In conclusion, NOAEL for maternal toxicity was 125 mg/kg bw/day; NOAEL for fetotoxicity was 500 mg/kg bw/day.

A dose range finding supporting study was performed in a teratology study with hydrogenated terphenyl in Sprague-Dawley rats (5/group) from day 6-15 of pregnancy (Monsanto, 1985). Doses given were 0, 125, 250, 500, 1000, 2000 mg/kg bw/day. Females were sacrificed on Day 20 of gestation and uterine implantation data were evaluated. Fetuses recovered at this time were weighed, sexed and evaluated for external malformations. 250 mg/kg bw/day was the maternal NOAEL. At 500 and 1000 mg/kg bw/day, maternal food consumption was decreased, however there were no offspring effects; at 1000 mg/kg bw/day. 1000 mg/kg bw/day was the developmental NOAEL. At 2000 mg/kg bw/day, embryonic death and decreased fetal weights were observed.
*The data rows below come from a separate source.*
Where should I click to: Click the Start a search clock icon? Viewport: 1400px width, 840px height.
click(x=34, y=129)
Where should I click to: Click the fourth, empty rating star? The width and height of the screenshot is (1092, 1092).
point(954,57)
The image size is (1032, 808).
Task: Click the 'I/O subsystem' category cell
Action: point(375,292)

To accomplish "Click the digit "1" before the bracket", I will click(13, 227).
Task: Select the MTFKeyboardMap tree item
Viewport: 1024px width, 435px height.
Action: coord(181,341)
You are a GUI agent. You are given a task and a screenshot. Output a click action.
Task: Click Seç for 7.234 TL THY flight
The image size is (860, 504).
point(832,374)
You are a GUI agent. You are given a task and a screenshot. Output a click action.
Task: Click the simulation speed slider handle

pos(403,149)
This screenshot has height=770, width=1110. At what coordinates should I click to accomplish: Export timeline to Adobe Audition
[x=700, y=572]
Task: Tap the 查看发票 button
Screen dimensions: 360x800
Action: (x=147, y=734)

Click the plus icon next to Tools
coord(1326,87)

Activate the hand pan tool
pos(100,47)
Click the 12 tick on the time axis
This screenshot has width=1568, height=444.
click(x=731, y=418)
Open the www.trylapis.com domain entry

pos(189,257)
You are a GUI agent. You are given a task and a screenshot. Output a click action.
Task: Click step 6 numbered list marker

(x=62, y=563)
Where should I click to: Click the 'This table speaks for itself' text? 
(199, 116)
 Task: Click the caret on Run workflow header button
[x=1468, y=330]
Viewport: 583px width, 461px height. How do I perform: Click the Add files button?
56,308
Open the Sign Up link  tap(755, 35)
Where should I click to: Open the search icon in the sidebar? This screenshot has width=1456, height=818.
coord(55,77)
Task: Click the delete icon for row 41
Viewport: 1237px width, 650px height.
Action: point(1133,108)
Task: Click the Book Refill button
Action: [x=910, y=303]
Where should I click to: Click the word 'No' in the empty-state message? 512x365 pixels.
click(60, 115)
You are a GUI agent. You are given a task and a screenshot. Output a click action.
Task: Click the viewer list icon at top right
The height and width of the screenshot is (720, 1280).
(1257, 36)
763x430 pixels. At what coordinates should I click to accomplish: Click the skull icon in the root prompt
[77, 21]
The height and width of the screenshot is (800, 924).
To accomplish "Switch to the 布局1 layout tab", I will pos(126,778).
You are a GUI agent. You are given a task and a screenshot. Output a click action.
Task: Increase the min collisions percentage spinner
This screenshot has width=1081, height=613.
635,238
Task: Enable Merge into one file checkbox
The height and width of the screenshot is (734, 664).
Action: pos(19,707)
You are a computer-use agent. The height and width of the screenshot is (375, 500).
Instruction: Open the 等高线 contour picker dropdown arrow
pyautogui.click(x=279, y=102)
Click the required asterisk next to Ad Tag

A developmental toxicity study in the 2ndspecies (rabbit) is waived based on following reasons:

1.    The study in the first species (rat) was conducted under exaggerated conditions. Based on the relevant dose levels given, there was no concern for development toxicity.

2.    Based on existing data, a study in the 2ndspecies (rabbit) is expected lead to severe gastro-intestinal and other problems, and will not deliver added value to the existing information.

Justification for classification or non-classification

The endpoint does not meet classification criteria according to EU and/or CLP criteria.